- WHAT TO WORK ON
All lines from the one that contains "Given: Expand the 全部类型 filter dropdown" to the end of the data must be retyped exactly. Pictures are not retyped.
(Beginning of SOURCE MATERIAL)
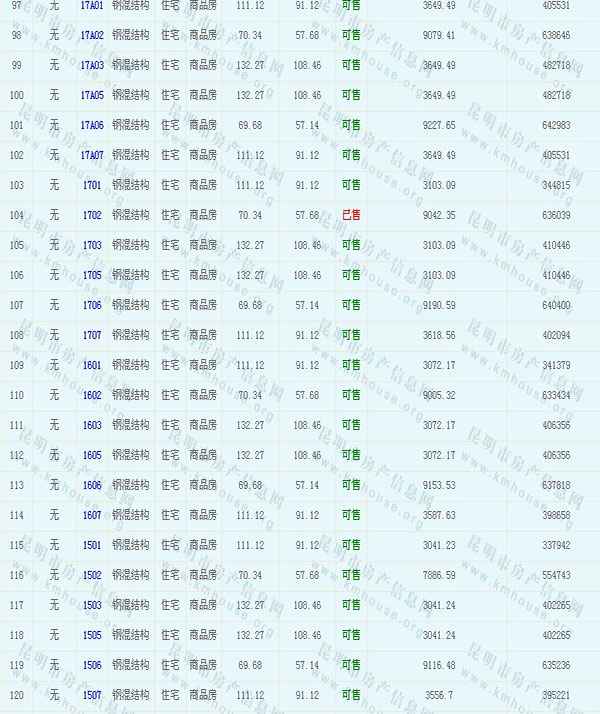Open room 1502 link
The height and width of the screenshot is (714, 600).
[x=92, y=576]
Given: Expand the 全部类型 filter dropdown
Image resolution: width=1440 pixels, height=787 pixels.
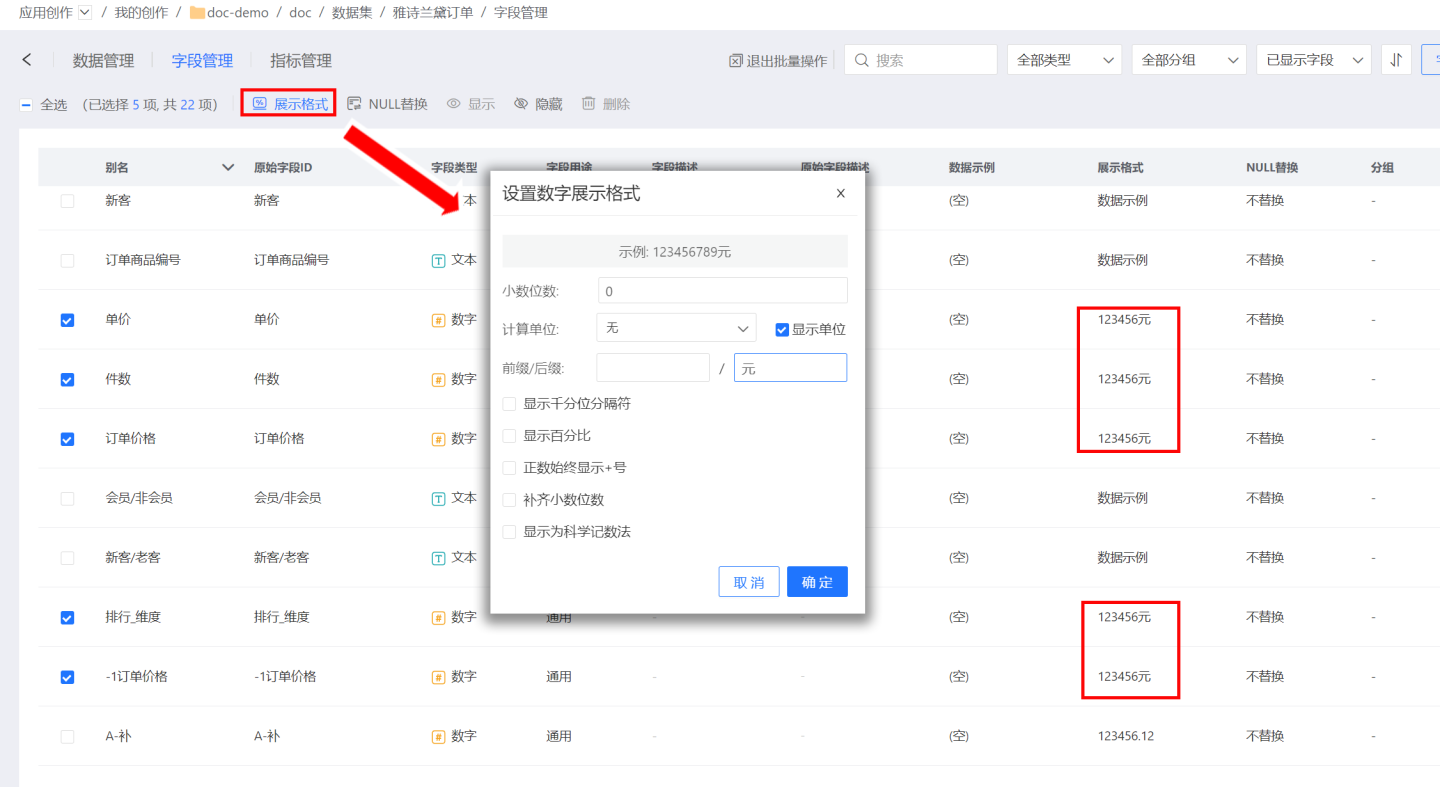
(End of SOURCE MATERIAL)
- TASK RESULT
Given: Expand the 全部类型 filter dropdown
Image resolution: width=1440 pixels, height=787 pixels.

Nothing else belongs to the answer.